_Exercise inputs_.
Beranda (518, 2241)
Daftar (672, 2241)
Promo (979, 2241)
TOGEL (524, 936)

--

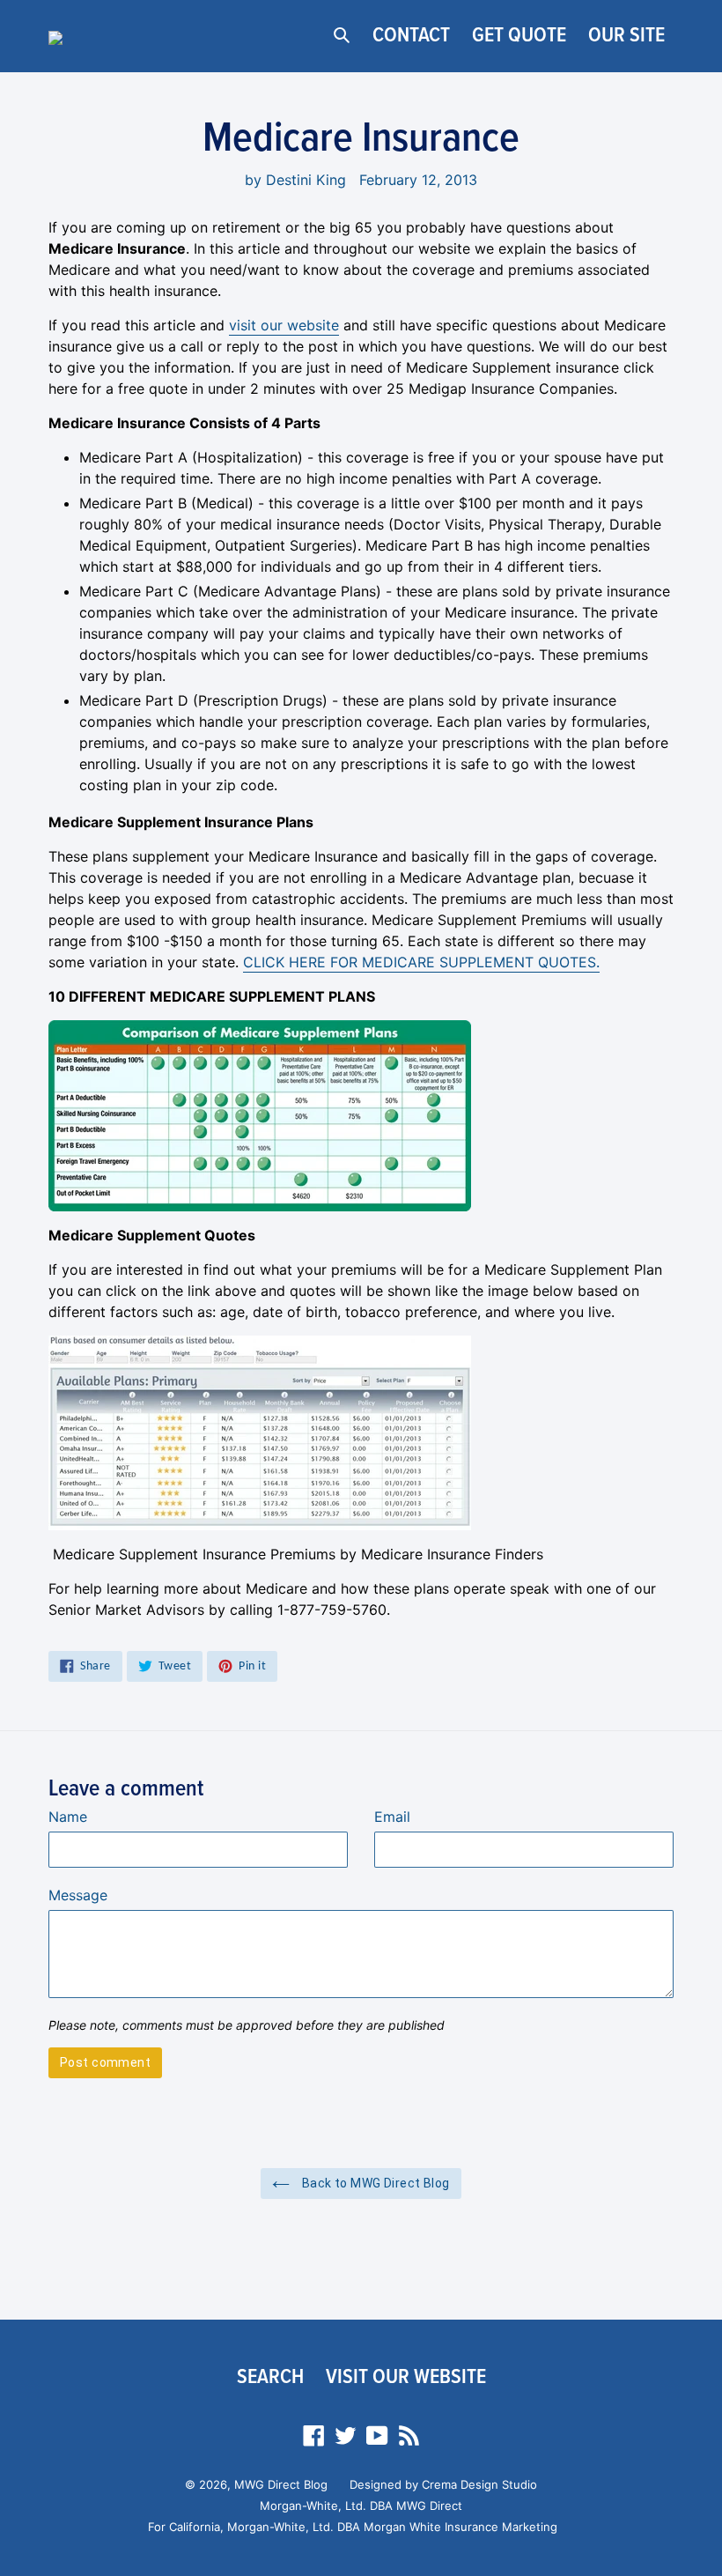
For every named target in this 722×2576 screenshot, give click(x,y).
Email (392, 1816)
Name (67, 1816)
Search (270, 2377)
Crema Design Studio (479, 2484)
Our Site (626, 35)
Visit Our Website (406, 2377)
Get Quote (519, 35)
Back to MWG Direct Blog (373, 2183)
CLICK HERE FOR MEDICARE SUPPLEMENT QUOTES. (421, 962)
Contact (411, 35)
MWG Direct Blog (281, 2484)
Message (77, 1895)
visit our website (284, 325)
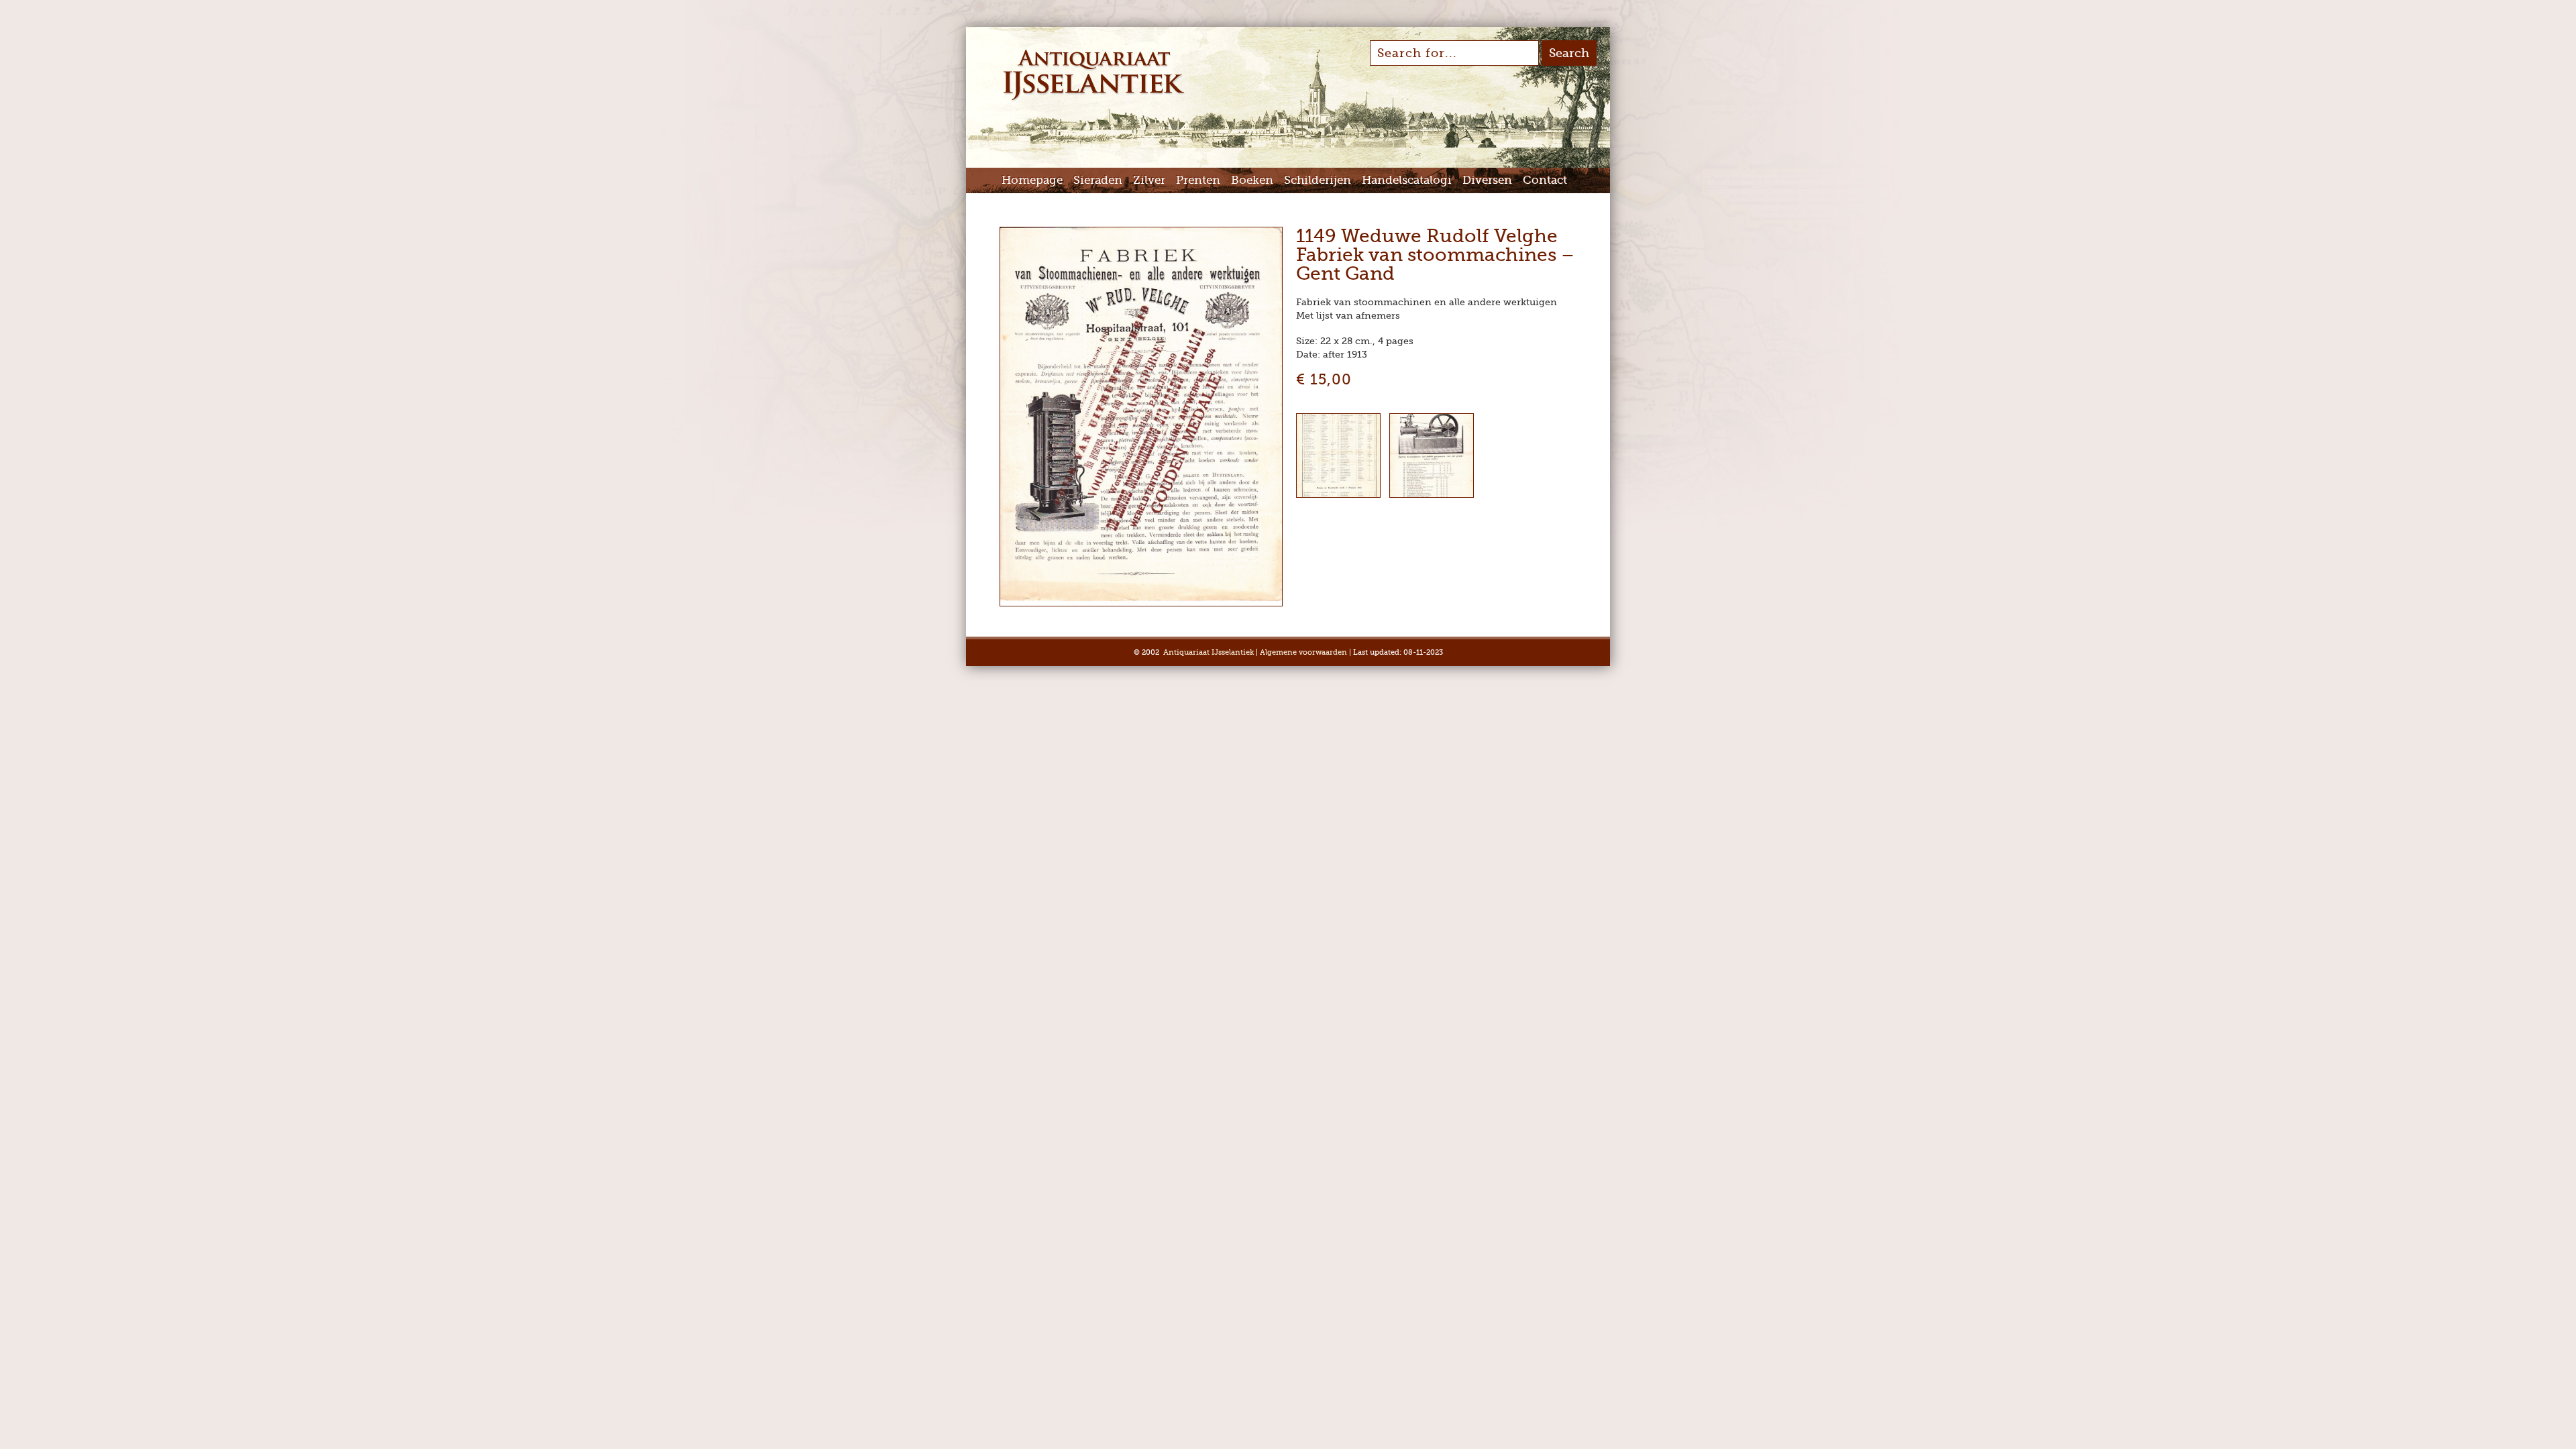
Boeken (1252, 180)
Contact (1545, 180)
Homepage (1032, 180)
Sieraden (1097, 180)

_What to work on_. Arrange the data lines from the line with "Get Quote (519, 35)" up to and including the line with "Sieraden (1097, 180)" as a JSON list of strings, one string per line, skipping blank lines. Leave the pictures out of the answer.

_Task response_.
[
  "Get Quote (519, 35)",
  "Back to MWG Direct Blog (373, 2183)",
  "CLICK HERE FOR MEDICARE SUPPLEMENT QUOTES. (421, 962)",
  "Contact (411, 35)",
  "MWG Direct Blog (281, 2484)",
  "Message (77, 1895)",
  "visit our website (284, 325)",
  "Boeken (1252, 180)",
  "Contact (1545, 180)",
  "Homepage (1032, 180)",
  "Sieraden (1097, 180)"
]